Last updated on: December 30, 2022, 04:12h.
The new year hasn’t officially arrived, but the 2023 Las Vegas rumor mill is already spinning as speculation swirls that MGM Resorts International (NYSE:MGM) may be interested in acquiring the M Resort Spa Casino in Henderson, Nevada.
The M Resort Spa Casino in Henderson, Nevada. MGM may be interested in buying it. (Image: YouTube)
Scott Roeben, also known as Vital Vegas, reports that a “reliable source” said that MGM is in early-stage talks with Penn Entertainment (NASDAQ:PENN) regarding a potential sale of the venue and that the discussions were constructive.
Casino sales can take awhile, due diligence and all that, so we may not hear any official word about the sale of M Resort for some time to come. There’s also a chance the parties involved fail to come to an agreement, and we’ll never hear anything further about it,” wrote Roeben.
An estimated price for M Resort wasn’t mentioned, but with the casino-hotel being an off-Strip venue, it’s unlikely to command the $1 billion-plus price tags that are so common with Strip integrated resorts.

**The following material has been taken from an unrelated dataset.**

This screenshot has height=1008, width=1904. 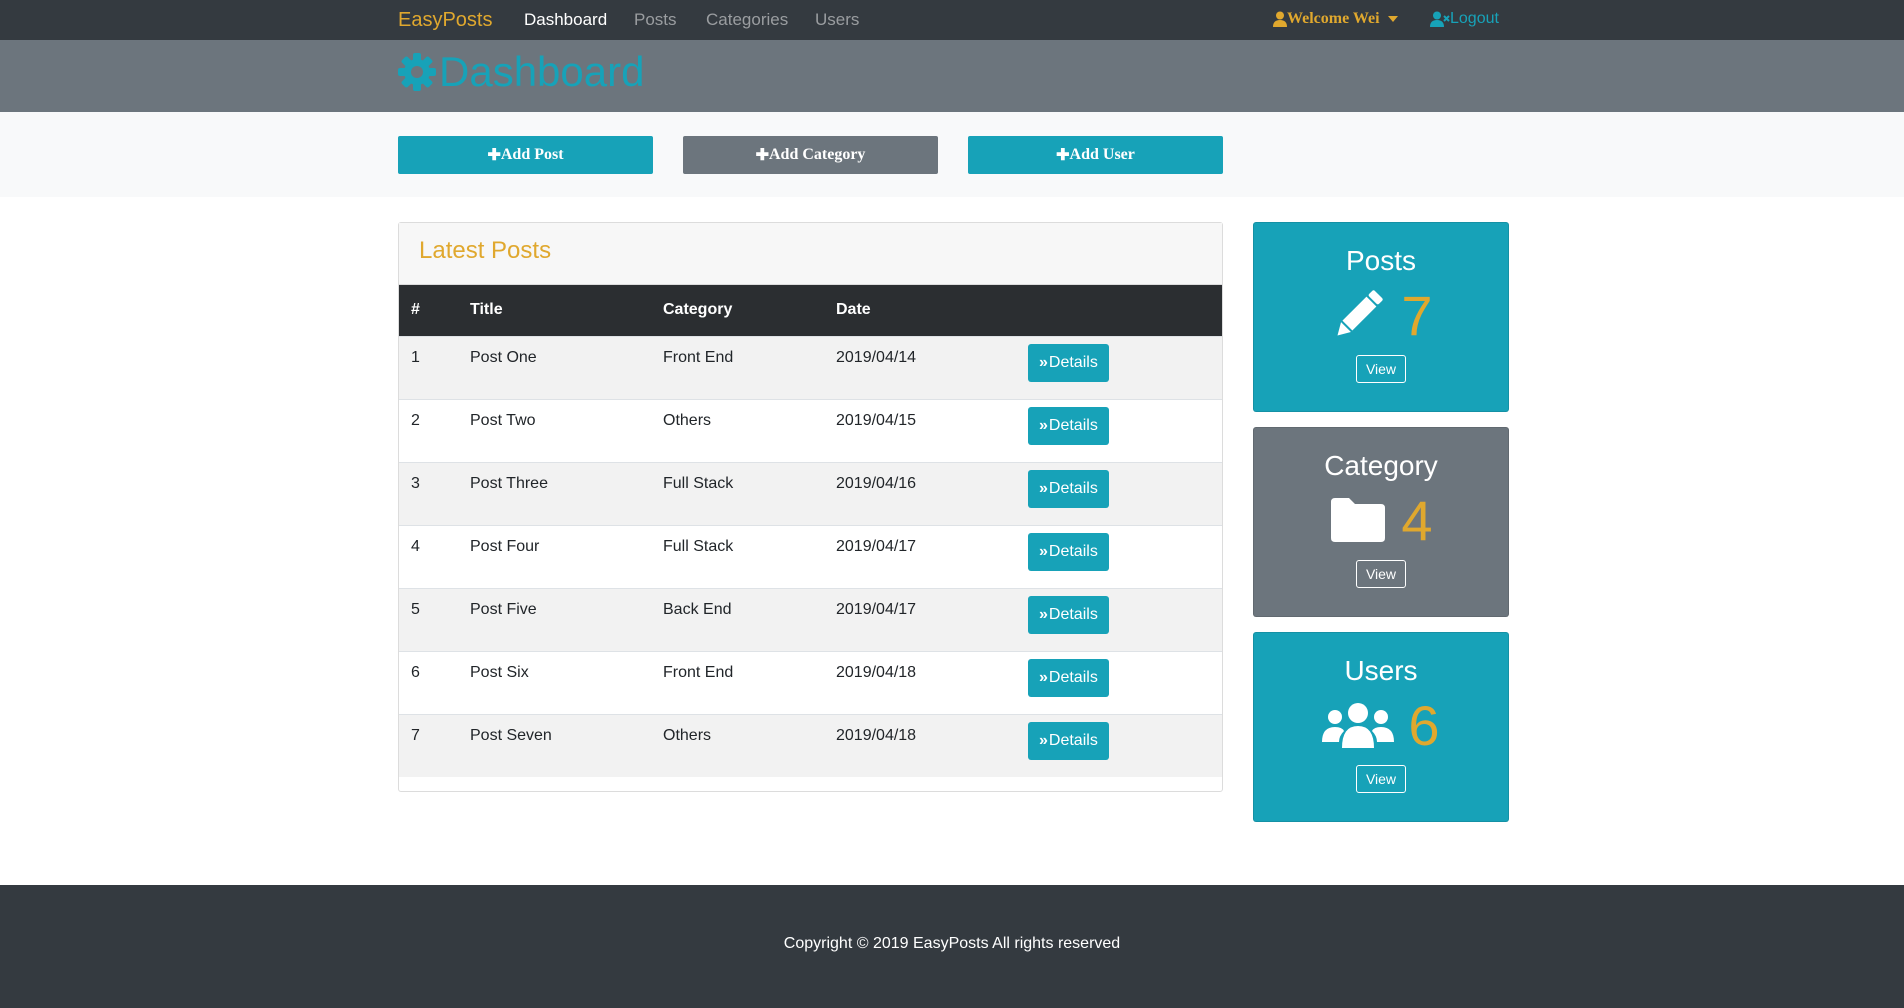 What do you see at coordinates (1102, 154) in the screenshot?
I see `add-user-label: Add User` at bounding box center [1102, 154].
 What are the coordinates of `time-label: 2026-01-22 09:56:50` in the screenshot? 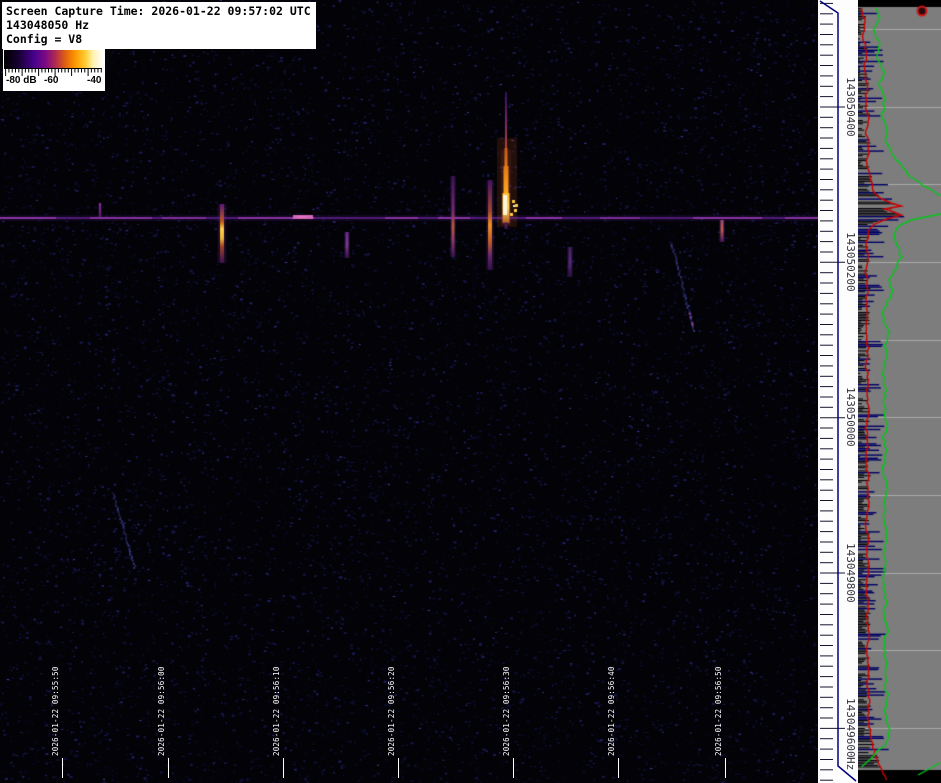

M Resort Sale Possible, Would Be Interesting Move for Penn
For now, the idea of MGM acquiring M Resort is merely speculation and it’s worth noting that in the gaming industry, there are more rumored than closed deals.
Specific to the M Resort, Penn selling the operating rights to the venue would be interesting for multiple reasons. First, the company said in October it’s committing $206 million to double the size of the property. Second, if Penn does sell M Resort, it would effectively eliminate the operator’s Las Vegas footprint following the recently completed sale of the Tropicana’s operating rights to Bally’s (NYSE:BALY).
If Penn parts with M’s operating rights, its lone Nevada venue would be Cactus Pete’s Resort Casino in Jackpot. Any transaction involving M Resort would be for the operating rights because the real estate assets are owned by Gaming and Leisure Properties (NASDAQ:GLPI).
Additionally, MGM has long favored an asset-lite model. The largest operator on the Las Vegas Strip leases all of its US venues.
M Buy Would Further Cement MGM’s Vegas Dominance
It’s not clear if Penn is holding talks with other suitors regarding M Resort. If the Pennsylvania-based company opens the bidding process in an effort to draw the highest possible price, it’s likely there would be multiple suitors.
Those could include operators, such as MGM, that are looking to bolster Las Vegas footprints as well as those that currently have limited or no exposure to Nevada. As for MGM, adding M Resort to its portfolio would be a sensible addition and one that solidifies its dominant Las Vegas perch. The company has recently been active, acquiring the Cosmopolitan and selling the Mirage. Such transactions aren’t always seamless.
“There are pros and cons whenever a new company takes over a casino’s operations. The buzz out of Cosmopolitan isn’t especially flattering to MGM Resorts, and Cosmo has taken a significant hit on review sites. There has also reportedly been an exodus of key executives, not uncommon in such ownership changes,” added Roeben.